Sin embargo, a pesar de su utilidad, el patriotismo solo es recomendable en dosis pequeñas, o corre el peligro de convertirse en una herramienta de dominación por parte de una bando sobre el resto de la sociedad. A menudo las esferas de poder emplean el patriotismo como unas orejeras con que cegar a las masas para que no alcancen a ver en su crudeza los problemas reales que les atañen, infantilizándolos con emociones instintivas, distrayéndolos con pan y circo, orgullo y prejuicio; en definitiva, haciéndoles sentir ilusoriamente partícipes de un progreso colectivo que en realidad no repercute en sus vidas sino en la de unos pocos. De ello se encarga de manera ejemplar la propaganda educacional, cantando el himno cada mañana en la escuela desde la infancia, también la industria del espectáculo, espoleando a los espectadores con simbología nacional a ritmo de Bollywood o mezclando la mitología religiosa con la historia. Se magnifican en la televisión las epopeyas de los patriotas, desde Maharana Pratap de Mewar a Shivaji, Surya Sen, Netaji, Jatindra Nath Das o el propio Mahatma.

No obstante, aunque el orgullo de un pueblo es noble y legítimo, no debe nunca sesgar la cruda realidad, no debe edulcorar nuestras críticas, no debe atenuar las exigencias civiles, no debe enmascarar las verdaderas necesidades de la ciudadanía o los errores de sus dirigentes. Cierto desapego, un distanciamiento de las querencias patrias, resulta imprescindible para encarar la realidad quirúrgicamente y no mirar hacia otro lado, dejándose arrastrar por el sentido y la sensibilidad.

Aprovechando que el Ganges pasa por Benarés, en muchos países del primer mundo, el nacionalismo no es más que un síntoma, una patología por un malestar generalizado que, aparte del estigma histórico, encuentra su explicación en la corrupción de sus instituciones, la crisis económica, la obsolescencia del sistema político, el declive de los servicios públicos, la influencia de los lobbys en las instancias del poder y en suma, en un alevoso desmantelamiento de la sociedad del bienestar por gobiernos centralistas en aras del neoliberalismo. Entonces los pueblos se repliegan, se aferran a su tierra como raíces. Sus habitantes se reconocen no como individuos sino como colectividad. Convierten su idioma y sus costumbres, que no eran más que herramientas de comunicación, en armas de segregación. Apelan a la pérdida cultural, a aferrarse al pasado, a apropiarse de los agravios de antaño y las pérdidas de sus antecesores.

 No podemos separar el auge de los sentimientos nacionalistas de la realidad que se palpa en la calle, pues esas manifestaciones ardorosas de amor a conceptos genéricos y enconados no surge de la nada, sino que es alimentada y enardecida por otros con intereses personales.

* * * * * * *

** Detalles del ejercicio **
Reescribe el fragmento sobre el patriotismo comenzando en "No obstante, aunque" y siguiendo hasta "y la sensibilidad.", y cambia "desapego" por "alejamiento".

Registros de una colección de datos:
* * * * * * *

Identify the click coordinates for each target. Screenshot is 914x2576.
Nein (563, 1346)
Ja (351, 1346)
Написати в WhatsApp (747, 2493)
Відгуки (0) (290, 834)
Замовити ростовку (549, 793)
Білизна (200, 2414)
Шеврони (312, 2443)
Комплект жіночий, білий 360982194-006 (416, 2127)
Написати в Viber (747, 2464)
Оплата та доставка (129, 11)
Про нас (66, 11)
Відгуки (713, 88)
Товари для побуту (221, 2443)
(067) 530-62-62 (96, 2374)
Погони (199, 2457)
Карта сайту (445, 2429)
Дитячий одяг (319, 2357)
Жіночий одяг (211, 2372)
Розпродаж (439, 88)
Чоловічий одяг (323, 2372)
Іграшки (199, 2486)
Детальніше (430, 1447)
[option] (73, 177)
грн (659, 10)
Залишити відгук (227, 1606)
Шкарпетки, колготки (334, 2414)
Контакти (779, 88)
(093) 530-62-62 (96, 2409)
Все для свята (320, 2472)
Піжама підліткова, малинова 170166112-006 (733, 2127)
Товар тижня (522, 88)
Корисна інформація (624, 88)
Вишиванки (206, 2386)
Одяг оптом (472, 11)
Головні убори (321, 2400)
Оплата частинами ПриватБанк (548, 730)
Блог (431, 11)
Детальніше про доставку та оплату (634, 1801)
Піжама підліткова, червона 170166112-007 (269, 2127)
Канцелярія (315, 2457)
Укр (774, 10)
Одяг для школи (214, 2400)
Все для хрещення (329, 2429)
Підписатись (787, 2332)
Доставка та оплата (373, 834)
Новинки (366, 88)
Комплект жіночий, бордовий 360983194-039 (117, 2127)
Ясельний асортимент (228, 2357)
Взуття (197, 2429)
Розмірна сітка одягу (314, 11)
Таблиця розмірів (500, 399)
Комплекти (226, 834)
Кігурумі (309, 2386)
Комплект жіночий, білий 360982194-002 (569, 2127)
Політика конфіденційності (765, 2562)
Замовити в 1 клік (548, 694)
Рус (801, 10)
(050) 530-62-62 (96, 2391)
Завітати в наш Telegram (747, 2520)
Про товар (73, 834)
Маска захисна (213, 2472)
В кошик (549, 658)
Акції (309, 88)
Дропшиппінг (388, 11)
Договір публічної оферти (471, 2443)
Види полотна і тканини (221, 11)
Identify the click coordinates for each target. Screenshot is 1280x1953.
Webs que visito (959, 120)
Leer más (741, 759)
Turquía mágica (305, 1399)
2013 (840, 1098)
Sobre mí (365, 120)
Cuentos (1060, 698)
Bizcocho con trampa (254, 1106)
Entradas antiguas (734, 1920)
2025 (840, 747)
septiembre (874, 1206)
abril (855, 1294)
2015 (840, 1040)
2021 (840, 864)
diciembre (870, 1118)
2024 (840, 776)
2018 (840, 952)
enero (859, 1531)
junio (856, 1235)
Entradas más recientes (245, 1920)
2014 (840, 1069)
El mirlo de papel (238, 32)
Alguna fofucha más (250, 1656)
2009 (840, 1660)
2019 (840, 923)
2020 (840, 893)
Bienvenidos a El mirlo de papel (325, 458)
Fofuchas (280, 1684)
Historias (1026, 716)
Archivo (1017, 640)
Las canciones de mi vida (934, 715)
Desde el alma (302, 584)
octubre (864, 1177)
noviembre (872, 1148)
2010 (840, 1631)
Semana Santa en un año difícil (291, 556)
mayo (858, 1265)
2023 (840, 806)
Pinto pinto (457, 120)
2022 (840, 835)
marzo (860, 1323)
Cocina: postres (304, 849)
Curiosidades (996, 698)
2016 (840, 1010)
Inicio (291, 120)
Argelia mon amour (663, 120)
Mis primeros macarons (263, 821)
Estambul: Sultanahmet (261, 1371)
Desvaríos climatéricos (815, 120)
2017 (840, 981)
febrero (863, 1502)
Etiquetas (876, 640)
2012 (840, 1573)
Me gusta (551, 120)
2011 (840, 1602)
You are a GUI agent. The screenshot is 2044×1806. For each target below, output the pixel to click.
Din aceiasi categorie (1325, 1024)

* * * * * * *

** La respuesta **
No obstante, aunque el orgullo de un pueblo es noble y legítimo, no debe nunca sesgar la cruda realidad, no debe edulcorar nuestras críticas, no debe atenuar las exigencias civiles, no debe enmascarar las verdaderas necesidades de la ciudadanía o los errores de sus dirigentes. Cierto alejamiento, un distanciamiento de las querencias patrias, resulta imprescindible para encarar la realidad quirúrgicamente y no mirar hacia otro lado, dejándose arrastrar por el sentido y la sensibilidad.